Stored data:
════════

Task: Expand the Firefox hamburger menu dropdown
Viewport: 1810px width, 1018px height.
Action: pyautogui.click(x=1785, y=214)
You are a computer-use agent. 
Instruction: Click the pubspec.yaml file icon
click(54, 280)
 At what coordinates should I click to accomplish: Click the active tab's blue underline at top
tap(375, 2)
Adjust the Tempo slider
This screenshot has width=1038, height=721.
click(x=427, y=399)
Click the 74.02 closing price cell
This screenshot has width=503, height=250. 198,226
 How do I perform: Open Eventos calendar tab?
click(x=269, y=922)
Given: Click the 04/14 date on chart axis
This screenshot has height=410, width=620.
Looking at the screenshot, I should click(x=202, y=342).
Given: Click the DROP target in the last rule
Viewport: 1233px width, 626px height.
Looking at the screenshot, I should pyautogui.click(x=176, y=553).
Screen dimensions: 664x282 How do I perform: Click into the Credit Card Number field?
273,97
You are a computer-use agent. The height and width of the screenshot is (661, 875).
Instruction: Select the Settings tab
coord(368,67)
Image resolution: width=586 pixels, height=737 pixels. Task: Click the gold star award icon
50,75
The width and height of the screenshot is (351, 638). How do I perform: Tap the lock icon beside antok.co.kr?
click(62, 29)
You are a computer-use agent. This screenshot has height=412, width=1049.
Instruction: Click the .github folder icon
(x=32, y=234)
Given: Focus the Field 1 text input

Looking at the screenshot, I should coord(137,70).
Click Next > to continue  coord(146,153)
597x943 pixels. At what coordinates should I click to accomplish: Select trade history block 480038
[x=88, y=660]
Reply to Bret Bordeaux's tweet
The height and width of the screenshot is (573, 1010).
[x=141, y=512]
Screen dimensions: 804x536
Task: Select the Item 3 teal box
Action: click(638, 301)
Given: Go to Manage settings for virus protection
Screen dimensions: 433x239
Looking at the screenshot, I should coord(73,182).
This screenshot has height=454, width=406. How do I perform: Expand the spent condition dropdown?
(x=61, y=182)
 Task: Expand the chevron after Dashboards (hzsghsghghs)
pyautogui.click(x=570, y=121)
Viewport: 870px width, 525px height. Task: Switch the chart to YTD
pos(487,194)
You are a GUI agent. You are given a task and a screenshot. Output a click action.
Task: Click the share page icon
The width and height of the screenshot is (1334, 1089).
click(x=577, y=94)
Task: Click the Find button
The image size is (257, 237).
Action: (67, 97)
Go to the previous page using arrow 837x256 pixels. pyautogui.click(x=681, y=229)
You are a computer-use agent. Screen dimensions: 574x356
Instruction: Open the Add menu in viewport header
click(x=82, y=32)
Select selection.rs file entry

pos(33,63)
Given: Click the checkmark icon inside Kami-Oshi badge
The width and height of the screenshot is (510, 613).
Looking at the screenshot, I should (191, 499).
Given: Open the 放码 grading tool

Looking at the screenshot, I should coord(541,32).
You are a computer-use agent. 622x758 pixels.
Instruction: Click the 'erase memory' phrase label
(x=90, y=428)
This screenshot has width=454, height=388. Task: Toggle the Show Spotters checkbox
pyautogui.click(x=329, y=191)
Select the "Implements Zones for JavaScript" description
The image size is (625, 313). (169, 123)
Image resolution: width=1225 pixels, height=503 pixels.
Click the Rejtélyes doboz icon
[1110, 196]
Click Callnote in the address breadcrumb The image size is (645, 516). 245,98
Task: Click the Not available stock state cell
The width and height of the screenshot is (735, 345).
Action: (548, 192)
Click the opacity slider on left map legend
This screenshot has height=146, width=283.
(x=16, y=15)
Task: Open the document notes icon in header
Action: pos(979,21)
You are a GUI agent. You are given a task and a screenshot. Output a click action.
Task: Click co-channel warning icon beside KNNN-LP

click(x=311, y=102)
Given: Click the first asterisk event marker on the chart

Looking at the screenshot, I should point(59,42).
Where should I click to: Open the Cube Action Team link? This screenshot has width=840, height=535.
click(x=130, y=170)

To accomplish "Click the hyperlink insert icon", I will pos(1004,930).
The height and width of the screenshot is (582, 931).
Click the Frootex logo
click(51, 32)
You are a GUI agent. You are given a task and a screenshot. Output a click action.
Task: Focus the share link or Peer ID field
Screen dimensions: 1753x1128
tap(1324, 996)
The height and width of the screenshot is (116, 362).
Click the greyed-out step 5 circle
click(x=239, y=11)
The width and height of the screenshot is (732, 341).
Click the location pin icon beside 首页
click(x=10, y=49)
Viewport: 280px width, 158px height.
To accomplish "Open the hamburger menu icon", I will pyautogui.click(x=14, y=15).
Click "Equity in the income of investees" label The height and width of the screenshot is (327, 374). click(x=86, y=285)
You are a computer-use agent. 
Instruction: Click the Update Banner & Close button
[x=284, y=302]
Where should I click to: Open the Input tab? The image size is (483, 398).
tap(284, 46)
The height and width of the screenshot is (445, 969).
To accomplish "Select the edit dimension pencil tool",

════════

Problem. Could you write out all of the entries precisely as they stand?

Output of the exercise.
Task: Expand the Firefox hamburger menu dropdown
Viewport: 1810px width, 1018px height.
Action: pyautogui.click(x=1785, y=214)
You are a computer-use agent. 
Instruction: Click the pubspec.yaml file icon
click(54, 280)
 At what coordinates should I click to accomplish: Click the active tab's blue underline at top
tap(375, 2)
Adjust the Tempo slider
This screenshot has width=1038, height=721.
click(x=427, y=399)
Click the 74.02 closing price cell
This screenshot has width=503, height=250. 198,226
 How do I perform: Open Eventos calendar tab?
click(x=269, y=922)
Given: Click the 04/14 date on chart axis
This screenshot has height=410, width=620.
Looking at the screenshot, I should click(x=202, y=342).
Given: Click the DROP target in the last rule
Viewport: 1233px width, 626px height.
Looking at the screenshot, I should pyautogui.click(x=176, y=553).
Screen dimensions: 664x282 How do I perform: Click into the Credit Card Number field?
273,97
You are a computer-use agent. The height and width of the screenshot is (661, 875).
Instruction: Select the Settings tab
coord(368,67)
Image resolution: width=586 pixels, height=737 pixels. Task: Click the gold star award icon
50,75
The width and height of the screenshot is (351, 638). How do I perform: Tap the lock icon beside antok.co.kr?
click(62, 29)
You are a computer-use agent. This screenshot has height=412, width=1049.
Instruction: Click the .github folder icon
(x=32, y=234)
Given: Focus the Field 1 text input

Looking at the screenshot, I should coord(137,70).
Click Next > to continue  coord(146,153)
597x943 pixels. At what coordinates should I click to accomplish: Select trade history block 480038
[x=88, y=660]
Reply to Bret Bordeaux's tweet
The height and width of the screenshot is (573, 1010).
[x=141, y=512]
Screen dimensions: 804x536
Task: Select the Item 3 teal box
Action: click(638, 301)
Given: Go to Manage settings for virus protection
Screen dimensions: 433x239
Looking at the screenshot, I should coord(73,182).
This screenshot has height=454, width=406. How do I perform: Expand the spent condition dropdown?
(x=61, y=182)
 Task: Expand the chevron after Dashboards (hzsghsghghs)
pyautogui.click(x=570, y=121)
Viewport: 870px width, 525px height. Task: Switch the chart to YTD
pos(487,194)
You are a GUI agent. You are given a task and a screenshot. Output a click action.
Task: Click the share page icon
The width and height of the screenshot is (1334, 1089).
click(x=577, y=94)
Task: Click the Find button
The image size is (257, 237).
Action: (67, 97)
Go to the previous page using arrow 837x256 pixels. pyautogui.click(x=681, y=229)
You are a computer-use agent. Screen dimensions: 574x356
Instruction: Open the Add menu in viewport header
click(x=82, y=32)
Select selection.rs file entry

pos(33,63)
Given: Click the checkmark icon inside Kami-Oshi badge
The width and height of the screenshot is (510, 613).
Looking at the screenshot, I should (191, 499).
Given: Open the 放码 grading tool

Looking at the screenshot, I should coord(541,32).
You are a computer-use agent. 622x758 pixels.
Instruction: Click the 'erase memory' phrase label
(x=90, y=428)
This screenshot has width=454, height=388. Task: Toggle the Show Spotters checkbox
pyautogui.click(x=329, y=191)
Select the "Implements Zones for JavaScript" description
The image size is (625, 313). (169, 123)
Image resolution: width=1225 pixels, height=503 pixels.
Click the Rejtélyes doboz icon
[1110, 196]
Click Callnote in the address breadcrumb The image size is (645, 516). 245,98
Task: Click the Not available stock state cell
The width and height of the screenshot is (735, 345).
Action: (548, 192)
Click the opacity slider on left map legend
This screenshot has height=146, width=283.
(x=16, y=15)
Task: Open the document notes icon in header
Action: pos(979,21)
You are a GUI agent. You are given a task and a screenshot. Output a click action.
Task: Click co-channel warning icon beside KNNN-LP

click(x=311, y=102)
Given: Click the first asterisk event marker on the chart

Looking at the screenshot, I should point(59,42).
Where should I click to: Open the Cube Action Team link? This screenshot has width=840, height=535.
click(x=130, y=170)

To accomplish "Click the hyperlink insert icon", I will pos(1004,930).
The height and width of the screenshot is (582, 931).
Click the Frootex logo
click(51, 32)
You are a GUI agent. You are given a task and a screenshot. Output a click action.
Task: Focus the share link or Peer ID field
Screen dimensions: 1753x1128
tap(1324, 996)
The height and width of the screenshot is (116, 362).
Click the greyed-out step 5 circle
click(x=239, y=11)
The width and height of the screenshot is (732, 341).
Click the location pin icon beside 首页
click(x=10, y=49)
Viewport: 280px width, 158px height.
To accomplish "Open the hamburger menu icon", I will pyautogui.click(x=14, y=15).
Click "Equity in the income of investees" label The height and width of the screenshot is (327, 374). click(x=86, y=285)
You are a computer-use agent. 
Instruction: Click the Update Banner & Close button
[x=284, y=302]
Where should I click to: Open the Input tab? The image size is (483, 398).
tap(284, 46)
The height and width of the screenshot is (445, 969).
To accomplish "Select the edit dimension pencil tool",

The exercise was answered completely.